■ Teks Bacaan:
------------------------------------
-- Ibnu Rizal
• Judul: 1 Perempuan 14 Laki-Laki
• Penulis: Djenar Maesa Ayu dan kawan-kawan
• Penerbit: Gramedia Pustaka Utama
• Cetakan: I, Januari 2011
• Tebal: 124 halaman
• ISBN: 978-979-22-6608-5
Kesepian, kehampaan, cinta yang bertepuk sebelah tangan, pengkhianatan, perselingkuhan, hubungan cinta yang berada di ambang keraguan, dan berbagai perasaan murung yang menimpa anak manusia melatari fragmen cerita. Relasi antartokoh pun menjadi sesuatu yang rapuh dan muram.
Tema di atas diperkuat dengan hadirnya kafe sebagai latar spasial yang mendominasi sebagian besar cerpen, seperti banyak karya Djenar Maesa Ayu lainnya. Kafe menjadi arena pertarungan para tokohnya. Di dalamnya, tokoh-tokoh Djenar, manusia-manusia kelas menengah kota yang kesepian itu, berhadapan satu lawan satu dengan dirinya sendiri. Bersama gelas-gelas bir, terkadang secangkir kopi, mereka bertarung dan bernegosiasi dengan kenangan.
Antologi ini ditulis Djenar bersama empat belas penulis lain, yang seluruhnya adalah laki-laki. Mereka datang dari berbagai profesi dan lintas generasi, di antaranya adalah maestro tari Sardono W Kusumo, penari dan koreografer muda Arya Yudistira Syuman, perupa Enrico Soekarno, pembawa acara dan penulis Indra Herlambang, cerpenis Agus Noor, dalang Sujiwo Tedjo, aktor monolog Butet Kartaredjasa, hingga penabuh drum dari kelompok musik punk Superman Is Dead, JRX. Empat belas penulis dengan empat belas kepala yang memiliki gagasan berbeda. Metode ini memang sangat berisiko menjadikan sebuah teks kehilangan arah. Struktur kalimat pun terpecah-pecah. Pada beberapa bagian kerap terjadi inkoherensi. Namun, justru di sinilah letak permainannya.
Dalam pengantarnya, Djenar mengakui bahwa ia tidak pernah menulis dengan kerangka konsep tertentu yang telah ditentukan sebelumnya. Imajinasi dan spontanitaslah yang membuat proses penulisan terus berjalan. Lewat imajinasi yang dibiarkan lepas, berbagai kemungkinan pun menemukan pintunya. Hal tersebut terlihat kuat pada keempat belas cerita pendek dalam kumpulan ini. Djenar bersama rekan penulisnya seperti memulai dari ”kekosongan” dan perlahan-lahan menyaksikan sendiri hadirnya berbagai kejutan dalam teks yang mereka hasilkan.
------------------------------------
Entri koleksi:
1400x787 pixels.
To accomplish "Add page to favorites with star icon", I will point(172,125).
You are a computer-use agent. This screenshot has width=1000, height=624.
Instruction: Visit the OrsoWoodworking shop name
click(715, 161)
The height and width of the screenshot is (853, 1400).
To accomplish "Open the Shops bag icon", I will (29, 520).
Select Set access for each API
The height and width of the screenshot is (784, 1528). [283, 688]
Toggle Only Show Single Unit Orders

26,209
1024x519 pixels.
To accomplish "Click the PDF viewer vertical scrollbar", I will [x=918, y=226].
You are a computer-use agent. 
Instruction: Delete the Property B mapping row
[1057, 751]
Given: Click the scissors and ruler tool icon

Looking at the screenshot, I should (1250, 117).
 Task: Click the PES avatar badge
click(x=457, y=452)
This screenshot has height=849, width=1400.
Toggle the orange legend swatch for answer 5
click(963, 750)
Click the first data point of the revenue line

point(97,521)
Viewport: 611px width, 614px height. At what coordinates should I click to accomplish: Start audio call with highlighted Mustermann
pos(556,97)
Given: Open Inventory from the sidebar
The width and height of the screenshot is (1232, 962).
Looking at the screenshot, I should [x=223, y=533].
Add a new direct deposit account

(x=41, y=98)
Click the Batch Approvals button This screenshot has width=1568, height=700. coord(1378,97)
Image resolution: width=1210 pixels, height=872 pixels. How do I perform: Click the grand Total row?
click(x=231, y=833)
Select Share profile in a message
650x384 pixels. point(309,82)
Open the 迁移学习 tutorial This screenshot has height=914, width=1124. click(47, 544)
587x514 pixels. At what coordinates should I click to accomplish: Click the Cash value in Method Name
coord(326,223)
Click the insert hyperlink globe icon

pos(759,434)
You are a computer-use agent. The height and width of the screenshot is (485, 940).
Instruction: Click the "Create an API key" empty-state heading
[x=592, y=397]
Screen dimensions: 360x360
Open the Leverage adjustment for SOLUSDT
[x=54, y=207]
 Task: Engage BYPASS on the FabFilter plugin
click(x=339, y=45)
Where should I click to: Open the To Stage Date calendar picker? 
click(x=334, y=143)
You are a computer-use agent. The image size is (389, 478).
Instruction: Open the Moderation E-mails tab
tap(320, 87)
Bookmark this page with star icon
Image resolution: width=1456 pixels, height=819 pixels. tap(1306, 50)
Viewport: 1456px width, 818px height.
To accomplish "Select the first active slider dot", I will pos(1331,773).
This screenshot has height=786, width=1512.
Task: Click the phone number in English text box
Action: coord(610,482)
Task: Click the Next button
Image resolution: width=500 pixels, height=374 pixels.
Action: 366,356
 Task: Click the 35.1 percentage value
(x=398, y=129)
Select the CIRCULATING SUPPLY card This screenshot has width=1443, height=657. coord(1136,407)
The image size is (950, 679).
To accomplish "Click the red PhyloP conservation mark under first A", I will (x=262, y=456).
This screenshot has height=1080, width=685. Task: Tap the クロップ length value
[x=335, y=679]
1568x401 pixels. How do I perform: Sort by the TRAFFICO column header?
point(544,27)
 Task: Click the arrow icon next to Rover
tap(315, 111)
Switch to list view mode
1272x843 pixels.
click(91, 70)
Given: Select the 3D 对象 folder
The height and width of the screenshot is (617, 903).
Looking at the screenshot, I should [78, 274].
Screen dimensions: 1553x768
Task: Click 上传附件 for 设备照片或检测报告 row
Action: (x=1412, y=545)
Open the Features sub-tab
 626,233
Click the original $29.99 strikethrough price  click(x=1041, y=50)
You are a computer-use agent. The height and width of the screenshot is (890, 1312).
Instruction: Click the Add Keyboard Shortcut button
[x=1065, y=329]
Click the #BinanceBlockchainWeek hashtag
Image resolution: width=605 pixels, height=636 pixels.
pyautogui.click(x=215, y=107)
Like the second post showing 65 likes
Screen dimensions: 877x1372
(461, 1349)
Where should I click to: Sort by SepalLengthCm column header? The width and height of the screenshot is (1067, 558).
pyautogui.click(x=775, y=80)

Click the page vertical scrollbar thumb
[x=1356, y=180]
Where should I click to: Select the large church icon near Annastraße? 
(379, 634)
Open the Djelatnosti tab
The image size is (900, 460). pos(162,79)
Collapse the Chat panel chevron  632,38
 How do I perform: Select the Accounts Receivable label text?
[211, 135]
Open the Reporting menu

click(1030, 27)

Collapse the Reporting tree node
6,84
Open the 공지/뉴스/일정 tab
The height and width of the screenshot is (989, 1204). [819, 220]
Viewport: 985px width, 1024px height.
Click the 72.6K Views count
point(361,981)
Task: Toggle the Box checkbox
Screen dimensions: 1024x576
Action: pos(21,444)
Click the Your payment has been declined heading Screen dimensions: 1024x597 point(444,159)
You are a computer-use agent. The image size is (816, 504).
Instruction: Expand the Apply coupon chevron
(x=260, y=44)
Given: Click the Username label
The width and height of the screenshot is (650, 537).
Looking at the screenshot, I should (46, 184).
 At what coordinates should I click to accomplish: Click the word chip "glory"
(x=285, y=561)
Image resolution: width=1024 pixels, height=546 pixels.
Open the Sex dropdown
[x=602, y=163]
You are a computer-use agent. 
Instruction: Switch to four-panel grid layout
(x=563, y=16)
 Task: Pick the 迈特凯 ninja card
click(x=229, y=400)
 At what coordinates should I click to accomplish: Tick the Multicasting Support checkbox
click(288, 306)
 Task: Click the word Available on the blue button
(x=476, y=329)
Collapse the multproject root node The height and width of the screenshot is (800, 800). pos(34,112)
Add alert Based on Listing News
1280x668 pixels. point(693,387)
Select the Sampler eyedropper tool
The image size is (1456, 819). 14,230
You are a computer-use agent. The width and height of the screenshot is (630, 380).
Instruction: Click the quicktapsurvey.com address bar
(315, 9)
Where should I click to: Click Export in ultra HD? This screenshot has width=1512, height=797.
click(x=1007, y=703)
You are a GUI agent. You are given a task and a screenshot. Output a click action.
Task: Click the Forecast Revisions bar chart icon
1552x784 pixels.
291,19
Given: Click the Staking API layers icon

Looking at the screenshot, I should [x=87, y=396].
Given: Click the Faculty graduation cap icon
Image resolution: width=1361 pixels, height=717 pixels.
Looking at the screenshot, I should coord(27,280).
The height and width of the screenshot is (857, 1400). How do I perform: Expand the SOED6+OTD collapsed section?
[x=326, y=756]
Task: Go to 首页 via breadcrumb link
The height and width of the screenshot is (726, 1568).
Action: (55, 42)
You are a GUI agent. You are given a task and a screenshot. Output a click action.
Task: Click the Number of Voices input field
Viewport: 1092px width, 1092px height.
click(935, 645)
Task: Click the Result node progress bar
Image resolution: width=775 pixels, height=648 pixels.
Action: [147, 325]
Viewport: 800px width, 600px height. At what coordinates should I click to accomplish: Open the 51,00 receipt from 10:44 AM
------------------------------------
■ Soal Latihan A: Menurut resensi buku 1 Perempuan 14 Laki-Laki, latar tempat apa yang mendominasi sebagian besar cerpen dalam antologi itu?
■ Soal Latihan B: Lanjutkan resensi buku 1 Perempuan 14 Laki-Laki mulai setelah kalimat terakhir yang tercantum.
Daftar di atas adalah bahan terpisah dari resensi buku 1 Perempuan 14 Laki-Laki.

■ Jawaban Benar A: Kafe menjadi latar tempat yang mendominasi sebagian besar cerpennya.

■ Jawaban Benar B:
Konsekuensi lain dari metode kolaborasi, apa pun bentuknya, adalah kehadiran ”dialog” gagasan satu sama lain. Dialog antara Djenar dan rekannya terjadi pada upaya masing-masing untuk menjaga keberlangsungan cerita dalam kerangka ide yang bahkan belum dibayangkan oleh keduanya. Maka, sebuah pertanyaan muncul: siapa yang lebih mendominasi dalam interaksi ini? Jawabannya tentu hanya Djenar dan keempat belas pasangannya yang tahu. Namun, siapa pun sepakat bahwa dalam suatu permainan antara sepasang laki-laki dan perempuan, keduanya mesti sama-sama memegang kendali sehingga tak ada pihak yang tersubordinasi.
Dialog, sebagai sebuah aktivitas komunikasi dalam kerja kolaborasi, kerap mengalami gangguan. Pada beberapa titik dalam setiap cerpen, dialog itu seakan kerap berbenturan. Gagasan yang satu disambut, dipagut, atau dicerabut yang lain. Masing-masing seperti bergerak dalam logikanya sendiri. Kadang gagasan keduanya bertemu dan berjalan beriringan. Begitulah proses kreatif dalam antologi ini bekerja.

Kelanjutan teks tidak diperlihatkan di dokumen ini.